[Opening Study material section]

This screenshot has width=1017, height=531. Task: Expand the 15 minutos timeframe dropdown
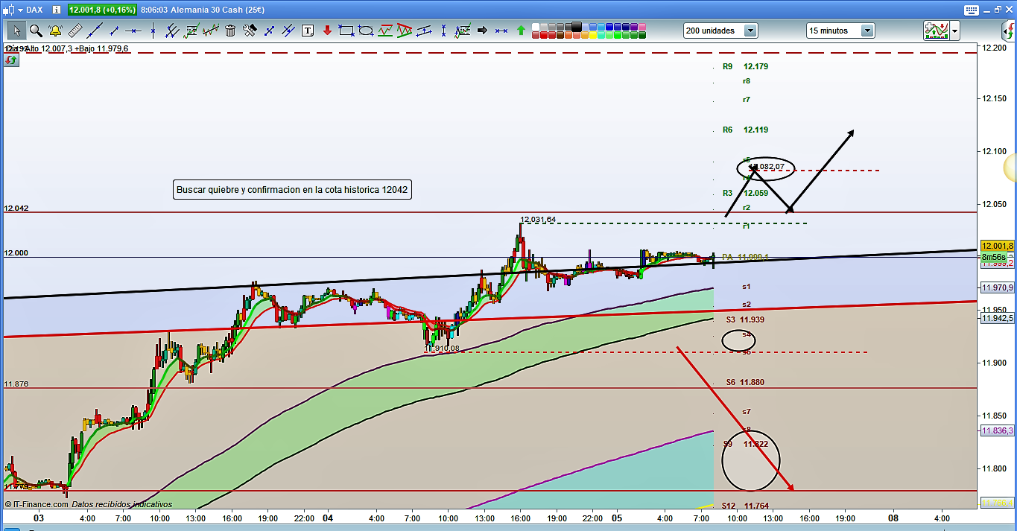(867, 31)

[Closing Study material section]
[Opening Study material section]

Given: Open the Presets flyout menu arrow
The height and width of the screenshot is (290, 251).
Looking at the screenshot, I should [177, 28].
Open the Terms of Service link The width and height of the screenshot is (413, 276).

[Closing Study material section]

Directions
An exact copy of the lines above between the line holding "The height and" and the line holding "Open the Terms", inclusive, is the whole answer.

Problem solution
The height and width of the screenshot is (290, 251).
Looking at the screenshot, I should [177, 28].
Open the Terms of Service link The width and height of the screenshot is (413, 276).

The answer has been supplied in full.